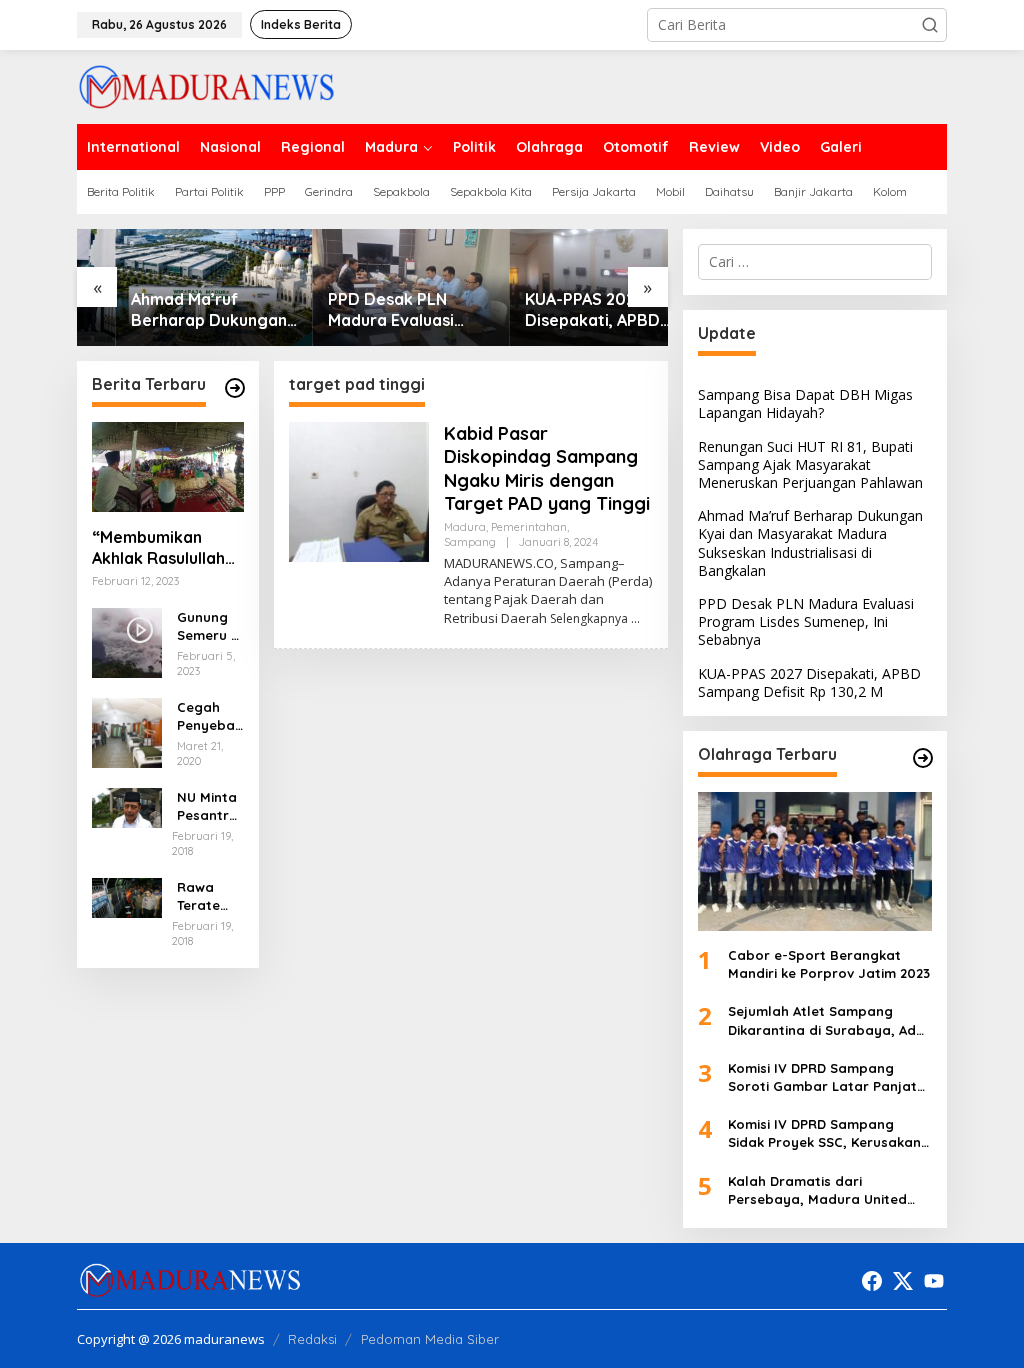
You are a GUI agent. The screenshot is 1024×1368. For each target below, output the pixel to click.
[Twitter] (903, 1281)
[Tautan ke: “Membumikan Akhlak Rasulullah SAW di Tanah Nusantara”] (168, 467)
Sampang (470, 542)
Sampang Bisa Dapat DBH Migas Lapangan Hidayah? (805, 403)
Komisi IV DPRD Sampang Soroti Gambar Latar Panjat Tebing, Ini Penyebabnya (822, 1077)
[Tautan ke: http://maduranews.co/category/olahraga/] (923, 758)
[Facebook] (872, 1281)
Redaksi (312, 1339)
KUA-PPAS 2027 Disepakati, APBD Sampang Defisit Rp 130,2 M (563, 310)
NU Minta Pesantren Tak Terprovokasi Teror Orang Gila (209, 806)
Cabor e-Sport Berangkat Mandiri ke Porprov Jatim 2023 (829, 964)
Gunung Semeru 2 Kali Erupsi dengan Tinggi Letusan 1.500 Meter (207, 626)
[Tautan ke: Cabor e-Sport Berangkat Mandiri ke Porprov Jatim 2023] (815, 861)
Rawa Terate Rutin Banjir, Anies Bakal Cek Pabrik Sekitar (210, 896)
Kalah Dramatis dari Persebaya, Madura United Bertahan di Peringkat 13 (817, 1190)
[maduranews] (206, 85)
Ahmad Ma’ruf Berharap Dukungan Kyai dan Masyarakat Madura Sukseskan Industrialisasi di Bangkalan (173, 310)
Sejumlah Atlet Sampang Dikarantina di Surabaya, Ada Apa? (826, 1020)
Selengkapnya (589, 618)
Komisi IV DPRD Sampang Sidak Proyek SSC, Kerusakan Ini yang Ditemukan (824, 1133)
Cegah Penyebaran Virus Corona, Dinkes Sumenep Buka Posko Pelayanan (209, 716)
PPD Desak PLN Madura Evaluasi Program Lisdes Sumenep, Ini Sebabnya (352, 310)
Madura (465, 527)
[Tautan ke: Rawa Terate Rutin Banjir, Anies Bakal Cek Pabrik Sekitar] (127, 896)
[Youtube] (934, 1281)
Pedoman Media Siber (430, 1339)
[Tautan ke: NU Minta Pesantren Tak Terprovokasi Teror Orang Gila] (127, 806)
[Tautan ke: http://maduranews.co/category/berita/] (235, 388)
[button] (930, 25)
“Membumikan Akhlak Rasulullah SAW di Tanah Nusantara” (158, 548)
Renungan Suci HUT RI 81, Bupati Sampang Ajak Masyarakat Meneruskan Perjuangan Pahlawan (810, 464)
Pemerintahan (529, 527)
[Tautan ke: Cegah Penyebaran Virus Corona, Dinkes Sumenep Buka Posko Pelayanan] (127, 731)
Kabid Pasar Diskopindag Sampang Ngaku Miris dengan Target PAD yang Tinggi (547, 468)
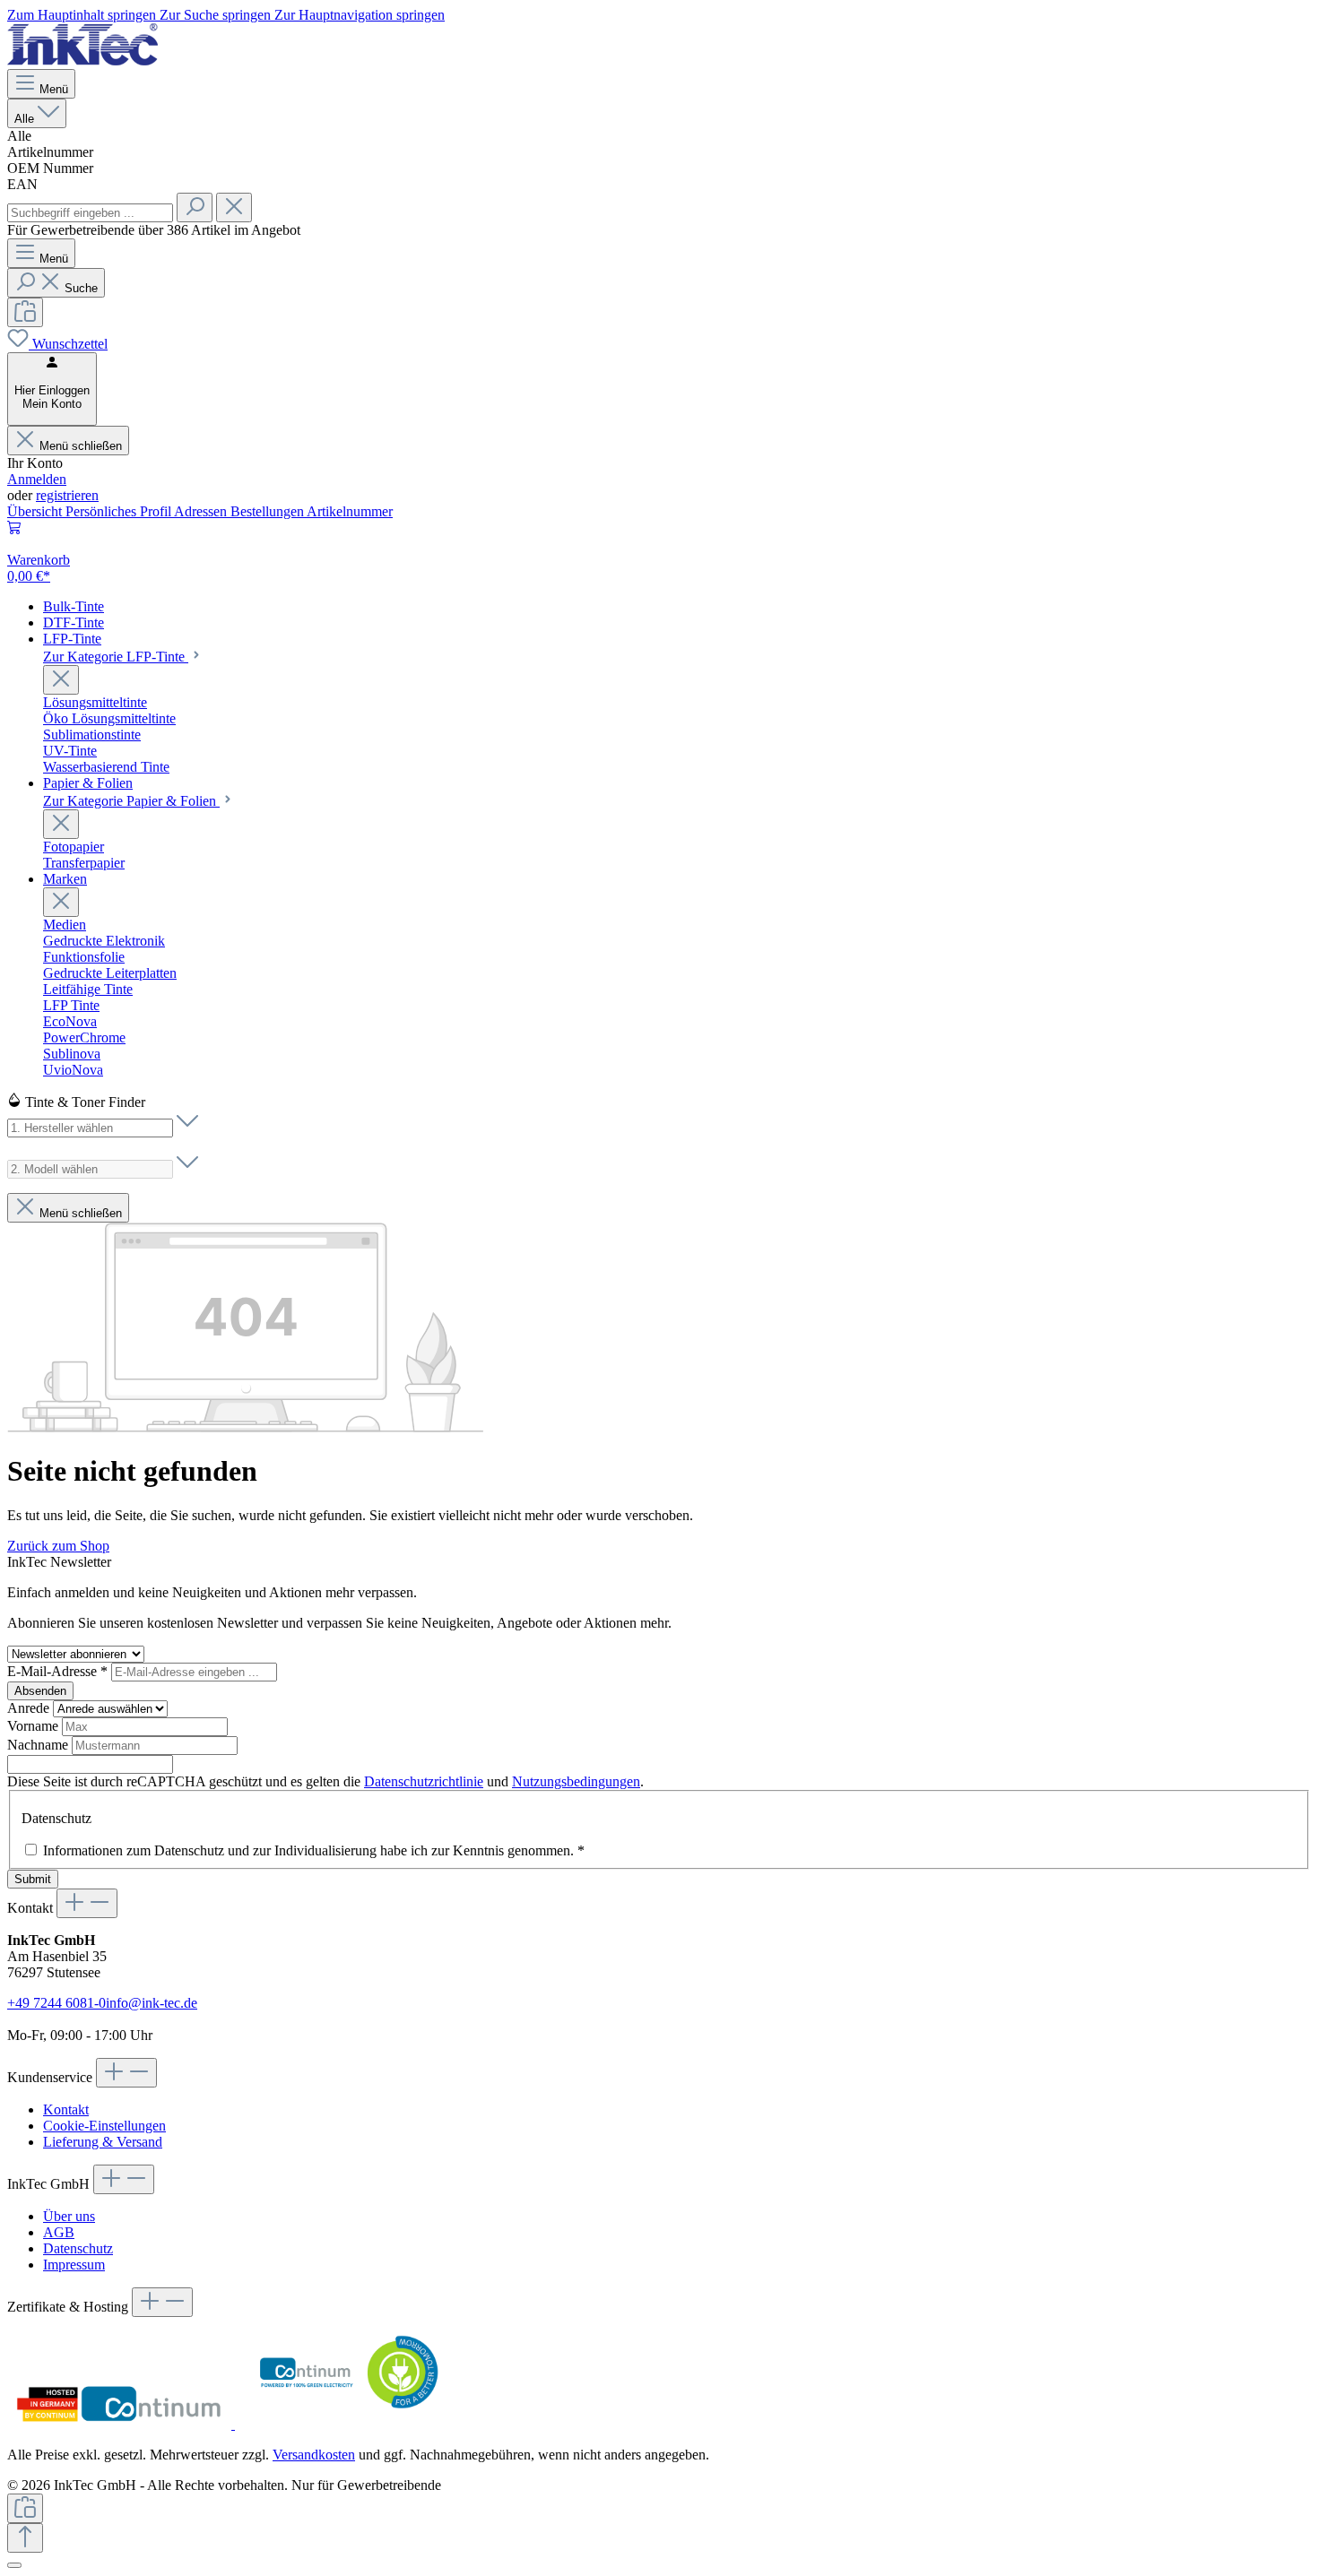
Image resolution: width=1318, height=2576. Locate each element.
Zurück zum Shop (58, 1545)
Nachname (39, 1744)
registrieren (67, 495)
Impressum (74, 2264)
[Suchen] (194, 207)
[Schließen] (14, 2565)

#### [What the exercise asks]
All records, pictures excluded: copy them exactly.

#### [Written solution]
You are a GUI agent. The screenshot is 1024×1368. For each target below, output the pixel to click.
[Twitter] (903, 1281)
[Tautan ke: “Membumikan Akhlak Rasulullah SAW di Tanah Nusantara”] (168, 467)
Sampang (470, 542)
Sampang Bisa Dapat DBH Migas Lapangan Hidayah? (805, 403)
Komisi IV DPRD Sampang Soroti Gambar Latar Panjat Tebing, Ini Penyebabnya (822, 1077)
[Tautan ke: http://maduranews.co/category/olahraga/] (923, 758)
[Facebook] (872, 1281)
Redaksi (312, 1339)
KUA-PPAS 2027 Disepakati, APBD Sampang Defisit Rp 130,2 M (563, 310)
NU Minta Pesantren Tak Terprovokasi Teror Orang Gila (209, 806)
Cabor e-Sport Berangkat Mandiri ke Porprov Jatim 2023 (829, 964)
Gunung Semeru 2 Kali Erupsi dengan Tinggi Letusan 1.500 Meter (207, 626)
[Tautan ke: Cabor e-Sport Berangkat Mandiri ke Porprov Jatim 2023] (815, 861)
Rawa Terate Rutin Banjir, Anies Bakal Cek Pabrik Sekitar (210, 896)
Kalah Dramatis dari Persebaya, Madura United Bertahan di Peringkat 13 (817, 1190)
[maduranews] (206, 85)
Ahmad Ma’ruf Berharap Dukungan Kyai dan Masyarakat Madura Sukseskan Industrialisasi di Bangkalan (173, 310)
Sejumlah Atlet Sampang Dikarantina di Surabaya, Ada Apa? (826, 1020)
Selengkapnya (589, 618)
Komisi IV DPRD Sampang Sidak Proyek SSC, Kerusakan Ini yang Ditemukan (824, 1133)
Cegah Penyebaran Virus Corona, Dinkes Sumenep Buka Posko Pelayanan (209, 716)
PPD Desak PLN Madura Evaluasi Program Lisdes Sumenep, Ini Sebabnya (352, 310)
Madura (465, 527)
[Tautan ke: Rawa Terate Rutin Banjir, Anies Bakal Cek Pabrik Sekitar] (127, 896)
[Youtube] (934, 1281)
Pedoman Media Siber (430, 1339)
[Tautan ke: NU Minta Pesantren Tak Terprovokasi Teror Orang Gila] (127, 806)
[Tautan ke: http://maduranews.co/category/berita/] (235, 388)
[button] (930, 25)
“Membumikan Akhlak Rasulullah SAW di Tanah Nusantara” (158, 548)
Renungan Suci HUT RI 81, Bupati Sampang Ajak Masyarakat Meneruskan Perjuangan Pahlawan (810, 464)
Pemerintahan (529, 527)
[Tautan ke: Cegah Penyebaran Virus Corona, Dinkes Sumenep Buka Posko Pelayanan] (127, 731)
Kabid Pasar Diskopindag Sampang Ngaku Miris dengan Target PAD yang Tinggi (547, 468)
Image resolution: width=1318, height=2576. Locate each element.
Zurück zum Shop (58, 1545)
Nachname (39, 1744)
registrieren (67, 495)
Impressum (74, 2264)
[Suchen] (194, 207)
[Schließen] (14, 2565)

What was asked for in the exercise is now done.